Molecular and Biochemical Methods Useful for the Epigenetic Characterization of Chromatin-Associated Proteins in Bivalve Molluscs

Ciro Rivera-Casas; Rodrigo Gonzalez-Romero; Rafael A Garduño; Manjinder S Cheema; Juan Ausio; Jose M Eirin-Lopez

doi:10.3389/fphys.2017.00490

Molecular and Biochemical Methods Useful for the Epigenetic Characterization of Chromatin-Associated Proteins in Bivalve Molluscs

Front Physiol. 2017 Aug 8:8:490. doi: 10.3389/fphys.2017.00490. eCollection 2017.

Authors

Ciro Rivera-Casas¹, Rodrigo Gonzalez-Romero¹, Rafael A Garduño², Manjinder S Cheema³, Juan Ausio³, Jose M Eirin-Lopez¹

Affiliations

¹ Environmental Epigenetics Group, Department of Biological Sciences, Florida International UniversityNorth Miami, FL, United States.
² Department of Microbiology and Immunology, Dalhousie UniversityHalifax, NS, Canada.
³ Department of Biochemistry and Microbiology, University of VictoriaVictoria, BC, Canada.

Abstract

Bivalve molluscs constitute a ubiquitous taxonomic group playing key functions in virtually all ecosystems, and encompassing critical commercial relevance. Along with a sessile and filter-feeding lifestyle in most cases, these characteristics make bivalves model sentinel organisms routinely used for environmental monitoring studies in aquatic habitats.

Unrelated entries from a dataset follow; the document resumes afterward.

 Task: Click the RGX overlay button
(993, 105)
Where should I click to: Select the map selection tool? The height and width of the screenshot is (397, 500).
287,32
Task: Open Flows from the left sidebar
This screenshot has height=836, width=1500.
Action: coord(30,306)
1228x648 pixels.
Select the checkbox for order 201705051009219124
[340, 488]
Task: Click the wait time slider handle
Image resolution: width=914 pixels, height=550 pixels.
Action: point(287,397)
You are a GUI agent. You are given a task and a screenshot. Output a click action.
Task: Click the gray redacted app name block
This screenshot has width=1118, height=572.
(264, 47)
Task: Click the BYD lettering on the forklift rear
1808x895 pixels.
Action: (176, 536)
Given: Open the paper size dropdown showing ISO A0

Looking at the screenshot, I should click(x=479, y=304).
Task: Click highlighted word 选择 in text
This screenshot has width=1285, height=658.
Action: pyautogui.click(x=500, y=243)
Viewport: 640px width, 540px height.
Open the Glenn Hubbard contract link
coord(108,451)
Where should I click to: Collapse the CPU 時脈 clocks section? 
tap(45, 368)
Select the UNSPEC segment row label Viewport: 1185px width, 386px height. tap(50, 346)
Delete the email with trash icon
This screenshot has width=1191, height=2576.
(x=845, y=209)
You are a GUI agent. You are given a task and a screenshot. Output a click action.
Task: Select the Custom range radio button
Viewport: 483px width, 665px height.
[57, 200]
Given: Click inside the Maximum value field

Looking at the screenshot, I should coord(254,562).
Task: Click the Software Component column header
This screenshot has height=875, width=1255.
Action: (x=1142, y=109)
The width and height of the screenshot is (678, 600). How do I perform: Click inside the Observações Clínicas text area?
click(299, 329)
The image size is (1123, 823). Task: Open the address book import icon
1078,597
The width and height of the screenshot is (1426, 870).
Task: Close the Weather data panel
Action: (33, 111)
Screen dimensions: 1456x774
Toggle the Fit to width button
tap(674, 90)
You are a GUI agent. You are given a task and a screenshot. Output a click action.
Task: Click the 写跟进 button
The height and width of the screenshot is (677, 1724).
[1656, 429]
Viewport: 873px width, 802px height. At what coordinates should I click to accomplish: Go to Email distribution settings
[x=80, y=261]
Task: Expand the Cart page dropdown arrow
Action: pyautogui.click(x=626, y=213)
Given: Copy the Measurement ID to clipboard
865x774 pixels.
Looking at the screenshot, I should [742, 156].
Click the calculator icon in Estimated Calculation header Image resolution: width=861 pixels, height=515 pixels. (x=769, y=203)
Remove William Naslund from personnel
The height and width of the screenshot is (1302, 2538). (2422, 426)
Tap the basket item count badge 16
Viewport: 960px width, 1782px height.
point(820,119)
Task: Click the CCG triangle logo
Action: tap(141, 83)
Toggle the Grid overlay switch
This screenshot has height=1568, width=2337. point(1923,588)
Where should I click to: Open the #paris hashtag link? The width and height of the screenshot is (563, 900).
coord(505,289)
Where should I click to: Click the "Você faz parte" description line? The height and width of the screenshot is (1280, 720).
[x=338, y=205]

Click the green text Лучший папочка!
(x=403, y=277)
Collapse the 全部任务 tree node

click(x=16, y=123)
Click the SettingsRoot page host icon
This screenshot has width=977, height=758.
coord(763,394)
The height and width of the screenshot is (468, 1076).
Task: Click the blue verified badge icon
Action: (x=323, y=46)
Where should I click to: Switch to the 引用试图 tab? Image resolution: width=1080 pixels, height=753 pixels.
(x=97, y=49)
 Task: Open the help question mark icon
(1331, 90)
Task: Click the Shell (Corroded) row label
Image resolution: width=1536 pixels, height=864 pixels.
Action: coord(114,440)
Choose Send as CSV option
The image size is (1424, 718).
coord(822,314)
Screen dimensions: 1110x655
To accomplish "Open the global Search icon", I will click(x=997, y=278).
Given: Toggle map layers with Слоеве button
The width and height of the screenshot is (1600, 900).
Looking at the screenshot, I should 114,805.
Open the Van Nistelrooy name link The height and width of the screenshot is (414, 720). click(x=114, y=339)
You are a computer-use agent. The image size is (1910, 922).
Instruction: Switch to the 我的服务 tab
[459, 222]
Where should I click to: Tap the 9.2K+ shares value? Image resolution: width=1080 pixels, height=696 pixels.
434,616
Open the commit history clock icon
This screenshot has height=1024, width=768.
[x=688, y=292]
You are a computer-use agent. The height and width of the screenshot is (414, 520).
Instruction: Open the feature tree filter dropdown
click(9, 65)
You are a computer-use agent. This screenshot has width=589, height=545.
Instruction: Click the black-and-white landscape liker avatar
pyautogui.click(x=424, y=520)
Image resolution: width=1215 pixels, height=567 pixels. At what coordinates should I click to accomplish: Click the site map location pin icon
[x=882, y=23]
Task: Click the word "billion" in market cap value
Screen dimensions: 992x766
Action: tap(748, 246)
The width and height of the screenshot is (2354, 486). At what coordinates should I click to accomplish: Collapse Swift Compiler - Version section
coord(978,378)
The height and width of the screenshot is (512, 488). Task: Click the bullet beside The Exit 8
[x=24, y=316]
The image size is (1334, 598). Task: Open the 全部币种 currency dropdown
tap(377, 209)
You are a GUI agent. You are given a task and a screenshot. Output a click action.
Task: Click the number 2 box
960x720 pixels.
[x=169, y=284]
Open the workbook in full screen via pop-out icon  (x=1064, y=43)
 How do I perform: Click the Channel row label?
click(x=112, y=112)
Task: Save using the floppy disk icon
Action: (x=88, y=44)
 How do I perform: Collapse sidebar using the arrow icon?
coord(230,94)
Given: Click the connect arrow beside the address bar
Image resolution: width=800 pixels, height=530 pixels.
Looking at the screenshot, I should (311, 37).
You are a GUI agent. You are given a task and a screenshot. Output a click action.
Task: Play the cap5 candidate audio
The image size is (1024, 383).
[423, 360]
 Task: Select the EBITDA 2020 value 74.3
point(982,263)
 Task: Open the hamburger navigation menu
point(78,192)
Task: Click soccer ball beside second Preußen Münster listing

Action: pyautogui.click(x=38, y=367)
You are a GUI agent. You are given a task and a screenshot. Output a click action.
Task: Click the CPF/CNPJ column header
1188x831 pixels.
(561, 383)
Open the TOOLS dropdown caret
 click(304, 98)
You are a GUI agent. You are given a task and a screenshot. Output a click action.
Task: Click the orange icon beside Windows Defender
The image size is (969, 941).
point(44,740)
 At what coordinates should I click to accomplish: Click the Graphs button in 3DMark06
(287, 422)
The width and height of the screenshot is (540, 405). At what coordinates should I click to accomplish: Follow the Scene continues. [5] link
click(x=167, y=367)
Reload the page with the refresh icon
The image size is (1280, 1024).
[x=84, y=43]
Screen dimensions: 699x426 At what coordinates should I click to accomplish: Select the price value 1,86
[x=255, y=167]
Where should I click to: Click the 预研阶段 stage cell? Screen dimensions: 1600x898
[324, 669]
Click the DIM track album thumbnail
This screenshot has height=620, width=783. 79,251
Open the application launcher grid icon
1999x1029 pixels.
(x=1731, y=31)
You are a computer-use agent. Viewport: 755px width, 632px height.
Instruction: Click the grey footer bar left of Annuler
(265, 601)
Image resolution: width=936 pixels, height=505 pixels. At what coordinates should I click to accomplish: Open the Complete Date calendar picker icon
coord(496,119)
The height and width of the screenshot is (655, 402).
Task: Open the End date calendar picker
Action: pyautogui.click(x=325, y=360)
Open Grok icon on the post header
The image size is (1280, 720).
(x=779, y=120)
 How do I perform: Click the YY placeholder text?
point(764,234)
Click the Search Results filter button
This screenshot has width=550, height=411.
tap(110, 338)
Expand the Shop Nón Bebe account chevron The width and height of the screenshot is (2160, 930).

The study of epigenetic mechanisms linking environmental exposure and specific physiological responses (i.e., environmental epigenetics) stands out as a very innovative monitoring strategy, given the role of epigenetic modifications in acclimatization and adaptation. Furthermore, the heritable nature of many of those modifications constitutes a very promising avenue to explore the applicability of epigenetic conditioning and selection in management and restoration strategies. Chromatin provides a framework for the study of environmental epigenetic responses. Unfortunately, chromatin and epigenetic information are very limited in most non-traditional model organisms and even completely lacking in most environmentally and ecologically relevant organisms. The present work aims to provide a comprehensive and reproducible experimental workflow for the study of bivalve chromatin. First, a series of guidelines for the molecular isolation of genes encoding chromatin-associated proteins is provided, including information on primers suitable for conventional PCR, Rapid Amplification of cDNA Ends (RACE), genome walking and quantitative PCR (qPCR) experiments. This section is followed by the description of methods specifically developed for the analysis of histone and SNBP proteins in different bivalve tissues, including protein extraction, purification, separation and immunodetection. Lastly, information about available antibodies, their specificity and performance is also provided. The tools and protocols described here complement current epigenetic analyses (usually limited to DNA methylation) by incorporating the study of structural elements modulating chromatin dynamics.

Keywords: SNBPs; bivalves; chromatin; environment; epigenetics; histones; methods.